Because part of her understood.

And that terrified her more than anything else.

Power Has a Taste

Delta didn't seek power.

He just never refused it.

Artifacts fell into his path—constructs once designed to bind gods, engines meant to rewrite causal hierarchies, remnants of systems older than Heaven itself. Delta dismantled them, absorbed knowledge, repurposed functions.

Piece by piece.

"You're becoming what you hunt," a surviving immortal accused him once, trembling before execution.

Delta considered that.

Then erased him anyway.

"Wrong," Delta replied. "I'm becoming what ends it."

Nyx watched as Delta began choosing solitude deliberately—leaving before she woke, stepping beyond layers she couldn't follow without pain.

When she confronted him, his response was simple.

"It's easier alone."

That was when loneliness stopped being a consequence.

It became a preference.

The First Berserk Event

The first time Delta lost control, it wasn't dramatic.

No scream.

No roar.

Just silence.

A threat emerged from beyond indexed reality—something vast, consuming, entirely uninterested in morality. Delta engaged it without consultation, without pause.

He didn't calculate.

He unleashed.

Reality tore.

Entire dimensions folded inward as Delta abandoned precision for certainty. The mask burned white-hot. Concepts unraveled at his touch. When the threat finally ceased to exist, so did everything near it.

Worlds.

Histories.

Names.

Nyx arrived too late.

She found him standing alone in a crater of erased possibility, blood steaming off his skin, eyes unfocused.
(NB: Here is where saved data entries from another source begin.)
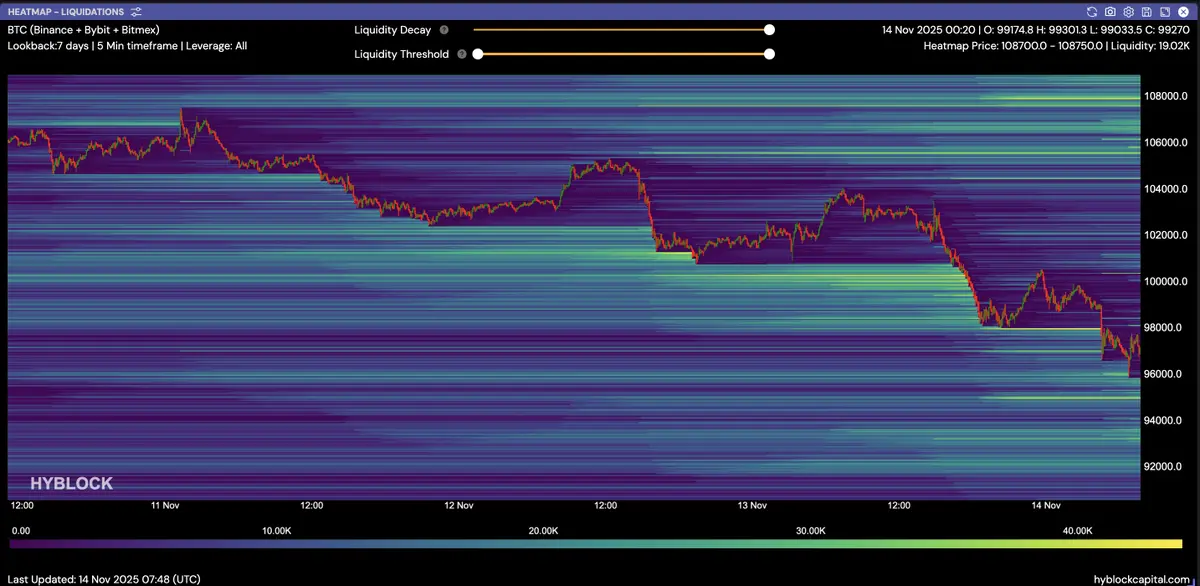
Task: Click the 100000.0 price axis label
Action: tap(1166, 281)
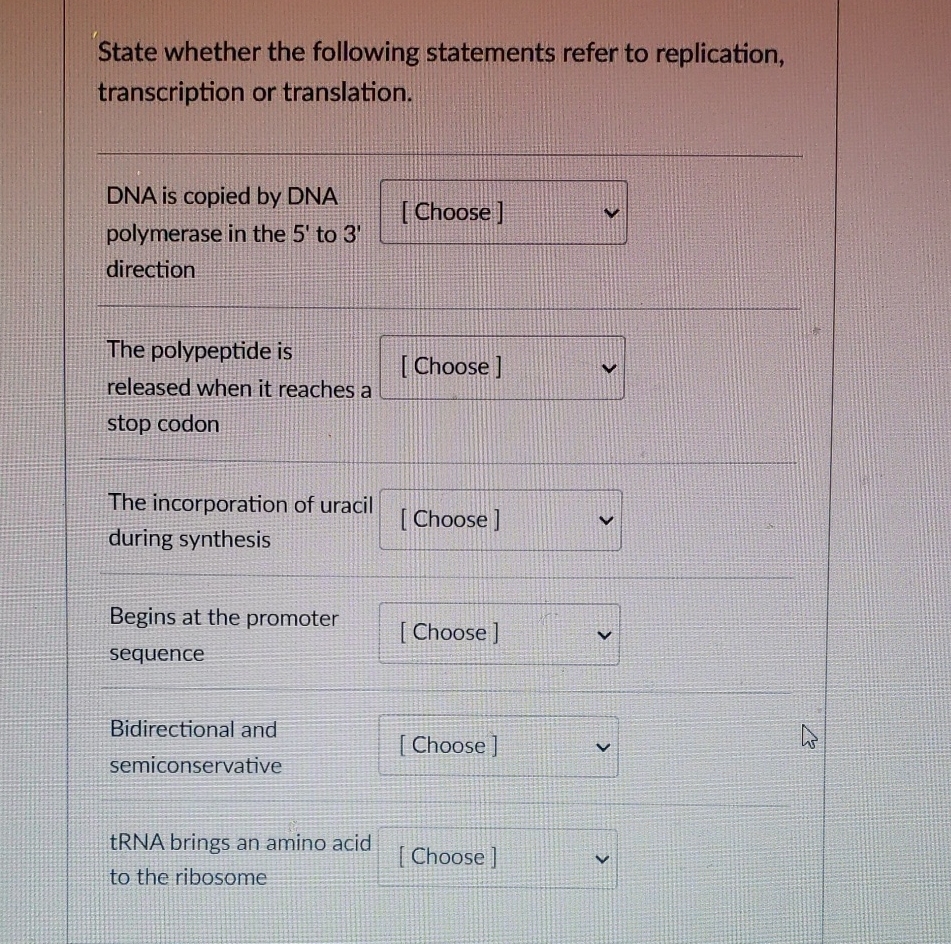Click the chevron arrow on the first Choose box
The width and height of the screenshot is (951, 944).
[x=610, y=211]
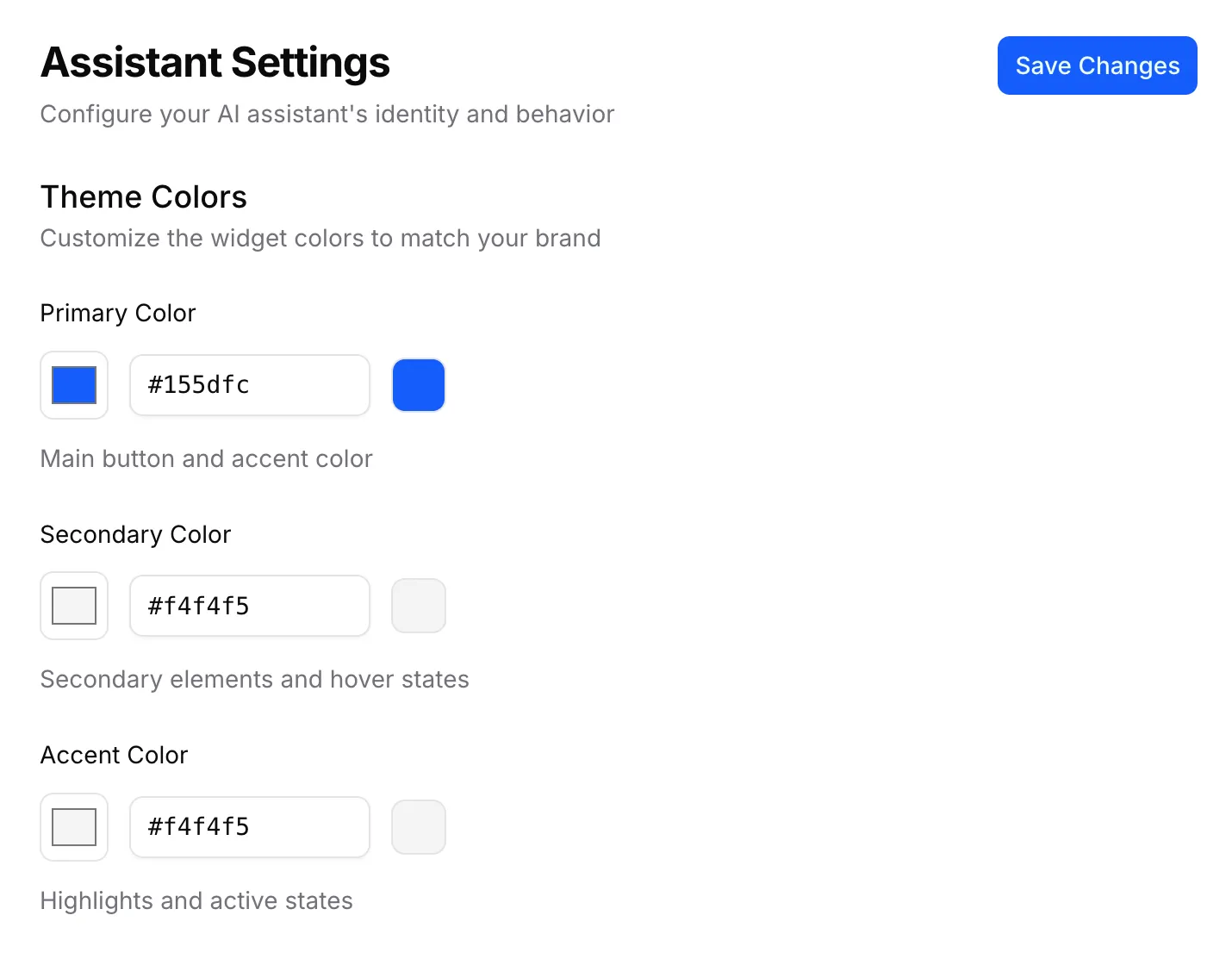The image size is (1232, 965).
Task: Click the Main button and accent color caption
Action: [206, 458]
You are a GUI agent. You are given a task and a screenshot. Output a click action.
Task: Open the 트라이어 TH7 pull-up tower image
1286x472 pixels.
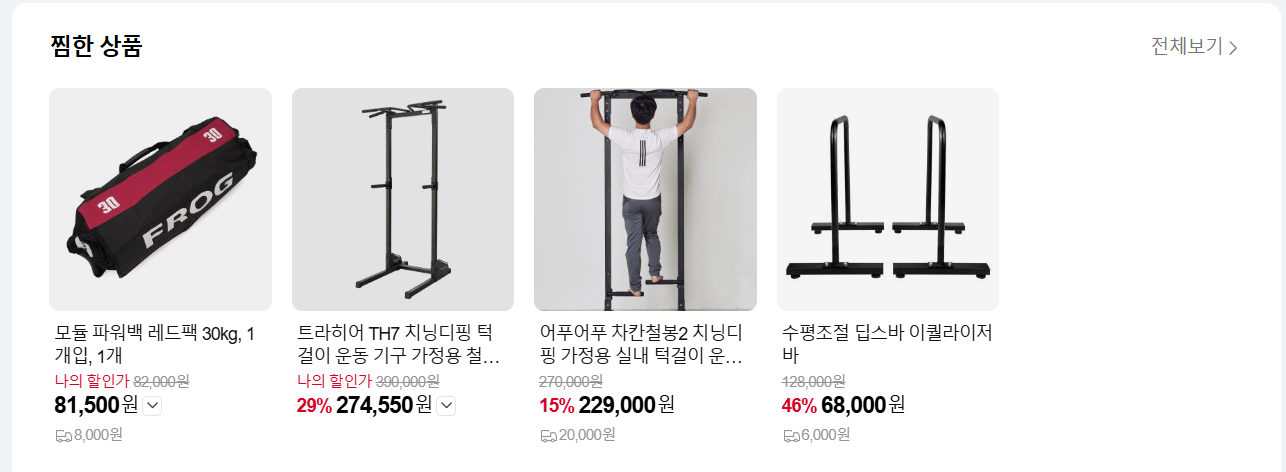(403, 199)
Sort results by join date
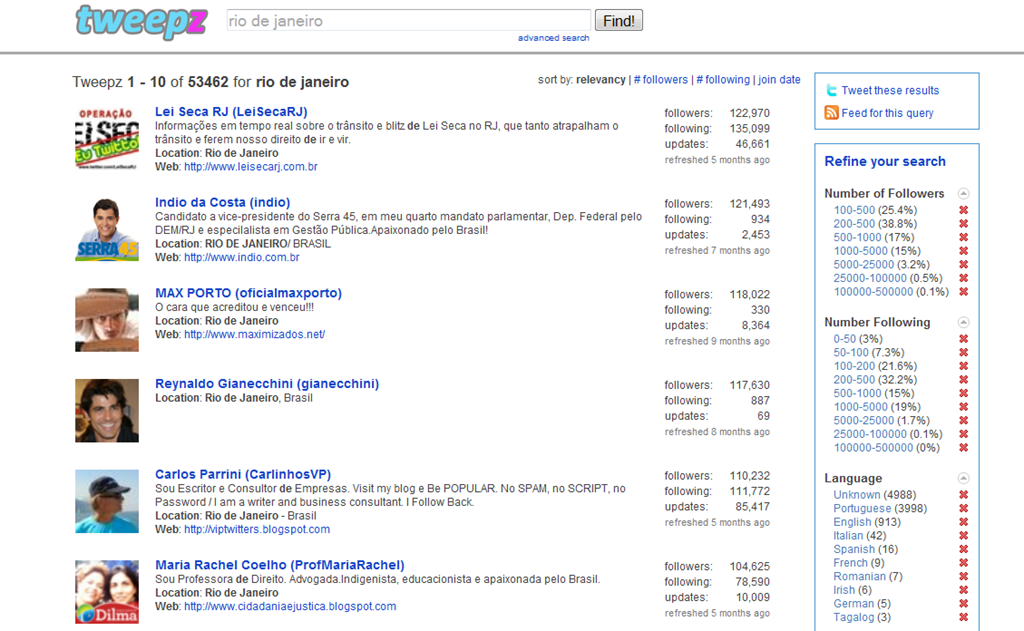Viewport: 1024px width, 631px height. click(x=779, y=80)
"Delta," she whispered carefully.

He looked at her.

Didn't recognize her at first.

The berserk state faded slowly—but what remained was worse.

Shame didn't follow.

Only justification.

"It worked," Delta said.

Nyx's hands shook. "At what cost?"

He didn't answer.

Because he hadn't counted.

The Quiet After Screams

After that, the universe feared him differently.

Not as a savior.

Not even as a weapon.

As a natural disaster that chose targets.

Threats began striking preemptively, desperate to end him before he noticed them. Delta responded with overwhelming force every time.

Less talking.

Less context.

Just resolution.

Nyx stayed—but barely.

She saw the pattern forming and hated that she couldn't stop it. Every time she reached for him emotionally, he stepped further away functionally.

"You don't sleep anymore," she said once.

"I don't need to."

"You don't talk unless it's operational."

"I don't have time."

That wasn't true.

Delta had all the time in existence.

But he no longer knew what to do with it unless something needed to die.

The Hunger

The truth finally surfaced when there was nothing left to kill.

A long stretch of peace followed one of Delta's exterminations. Civilizations stabilized. Power structures hesitated to rise.

And Delta felt—

Nothing.

No relief.

No satisfaction.

Just a hollow pressure in his chest.

He went looking for threats that didn't exist.

When Nyx confronted him, voice cracking with fear, he said the words that made her step back.

"If the universe won't produce enemies," Delta said quietly,

"then maybe it's lying again."

That was the moment Nyx realized:

Delta no longer trusted peace.

And worse—

He didn't trust himself without war.